Ginger and garlic are placed in juxtaposition at a supermarket in New York, the United States, Sept. 6, 2019.(Xinhua/Xia Lin)
A 20-30 percent rise in the price of basic cooking ingredients like garlic and ginger across the United States, which stemmed from the administration's trade friction with China, has earned heavy complaints and doubt about the government's trade policy, a garlic and ginger importer told Xinhua recently.
"Most garlic and ginger sold in the U.S. market come from China. People have no choice but (to) use these Chinese produces, albeit they sell more expensive," said Nick Wang, who imports garlic and ginger from China's Shandong Province and once garnered a 70 percent of market share in America.
Garlic and ginger are among the Chinese goods listed by the U.S. government in 2018 and 2019 for heavier import tariffs. Since they are the daily essentials for cooking, muttering and displeasure arose from a wider field.
"The importer, wholesaler and retailer won't gulp the extra tariffs. They channel them to the consumers. It is the consumers who pay in accordance with the padded price tag eventually," said Wang.
Zhang, who declined to give his full name, purchases produces for his company's dining hall one or two times a week. The price rise he has experienced is steep.
A can of peeled garlic, weighing 5 pounds (about 2.3 kg), is now sold at the wholesale market for around 12 U.S. dollars, compared with 6 dollars a year ago. A carton of ginger is worth 18 dollars, while it just cost 12 dollars in the past, he explained.
"Other produces like Chinese cabbage are also much more expensive. The problem is that my budget is still the same as before," said Zhang.
Garlic and ginger are always placed in juxtaposition at various markets. At one supermarket beside the Queens Boulevard in New York, 10 heads of garlic are sold for 3.5 dollars and ginger is billed at 1.99 dollars per pound (about 4.5 kg).
Staff of the supermarket admitted that the price tag has been changed for several times to accommodate the tariff increases that have been already accumulated to 20-30 percent.
At another supermarket in the Elmhurst neighborhood in New York, ginger is the same price, but garlic is 4 cents higher at 1.79 dollars for 5 heads. One shopper has noticed the change for a period of time, saying the jump is just numbered several dimes.

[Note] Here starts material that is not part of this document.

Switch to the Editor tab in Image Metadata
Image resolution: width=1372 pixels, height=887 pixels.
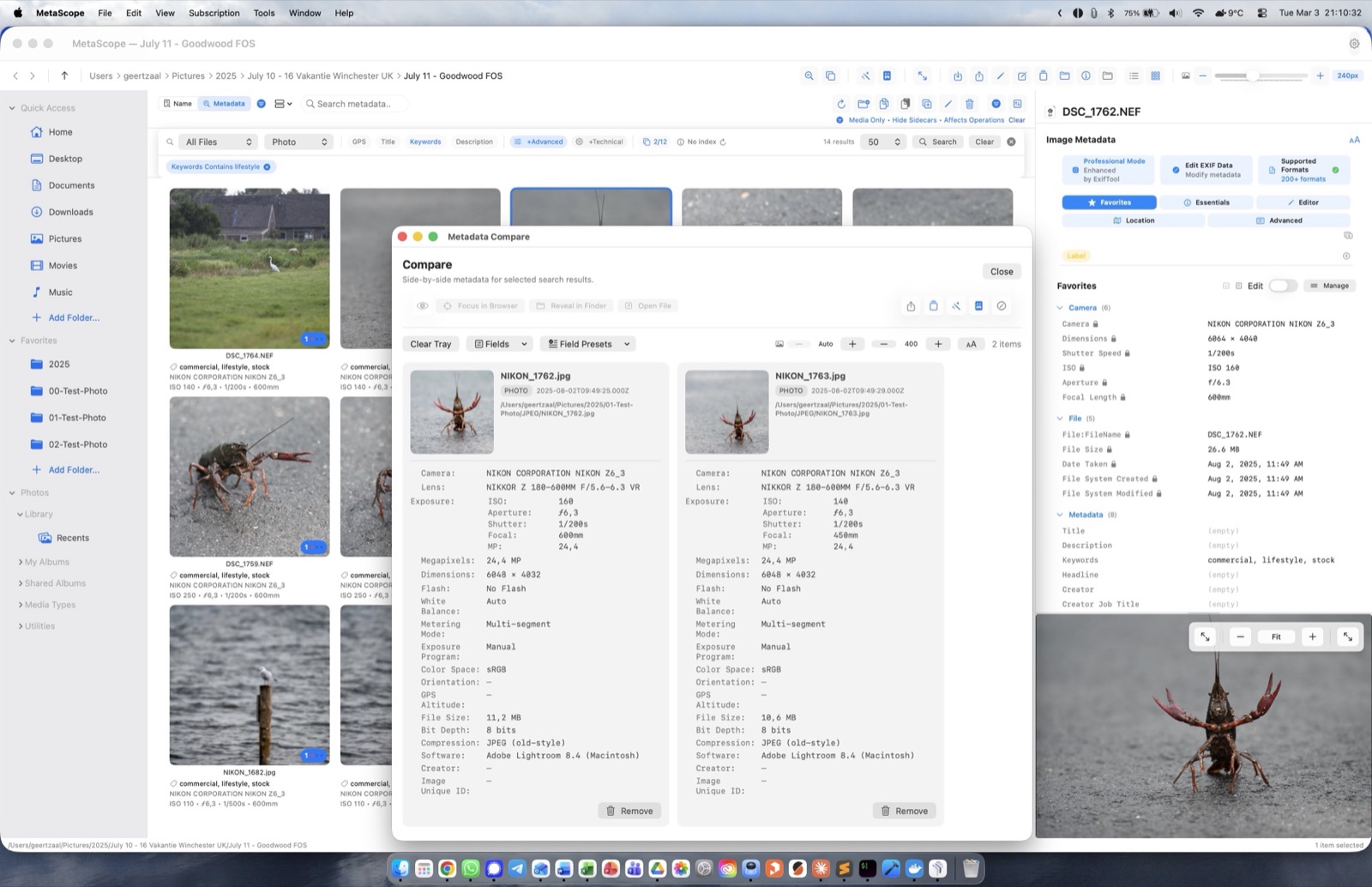coord(1304,202)
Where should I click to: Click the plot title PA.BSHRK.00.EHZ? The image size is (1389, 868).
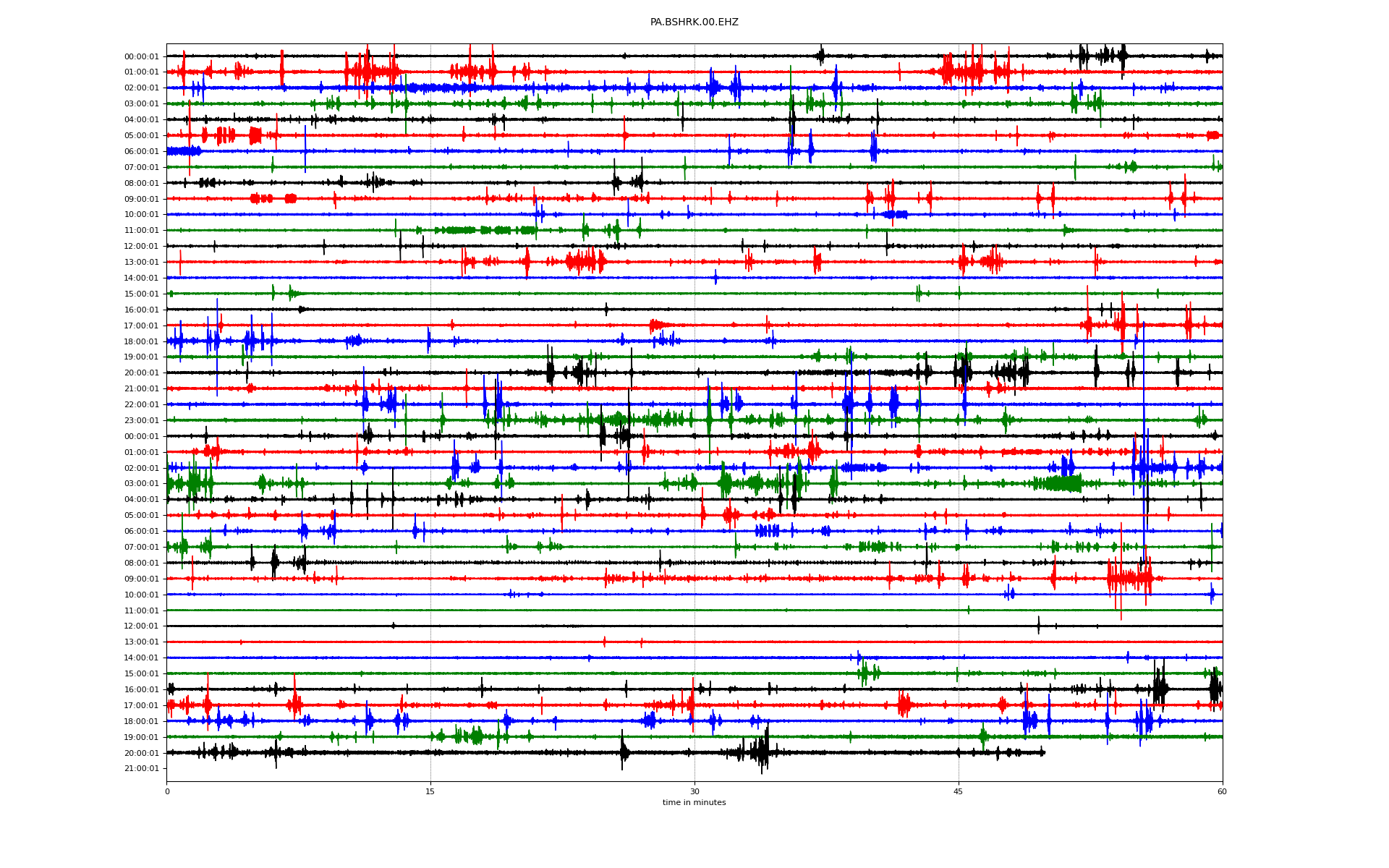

"But you must know it is several dimes for one vegetable. Each day we have to eat many kinds of food. Several dimes for one type of food mean several hundred dollars for a family for one year, maybe topping a thousand dollars for some families," said the shopper, who didn't give her full name.
CONSUMERS SWALLOW "BITTER FRUIT"
Extra tariffs befell Chinese garlic last year and ginger in early September. Since then, Wang has overheard frequent complaints among customers at the supermarkets where his imported produces are sold.
"It (the tariff row) is a bully in trade that has molded the current pattern: more tariffs, higher prices, once and for all. Unfortunately, and probably unexpectedly to the U.S. government, all the bitter fruits have to be swallowed by the American consumers," said Wang, who came to the United States over 20 years ago.
"Trade should be conducted in its own way. Reciprocity and equality are its basis. However, if one is self-centered and always obsessed with maintaining his No. 1 status by playing the trade card, then his trade policy is improperly utilized, bent and distorted," said Wang.
The shopper shares a similar opinion written in a report on Friday by the United States Chamber of Commerce (USCC), the largest U.S. business lobby group.
Forty-three percent of Fortune 500 firms -- up from 30 percent at the start of the year -- have shown concern about U.S. President Donald Trump's tariff battle with China; tariffs may be at point where they "seriously" hurt companies, consumers and the wider economy, said the report.
"Tariffs imposed on imports from our biggest trading partners, especially China, may be reaching a tipping point where they have a serious impact on companies, consumers, and the wider economy," wrote Thaddeus Swanek, senior writer and editor with the USCC strategic communications team.
To make things worse, the tariff is a weapon wielded by the U.S. government not only against China, but also its traditional allies like Canada and Mexico, said Wang.
Seeing U.S. buyers pay the price for their government's "erratic" action and complaints pile up about its trade decision, Wang believes that the current policy of repeatedly imposing tariffs on Chinese goods in order to contain China is not to endure.
"When it proves to get nowhere in the end, it will end," he added.
USCC chief executive Tom Donohue holds the same stand, recently writing in The Washington Post that "for the Trump administration's part, the escalation of trade tensions with China must come to an end."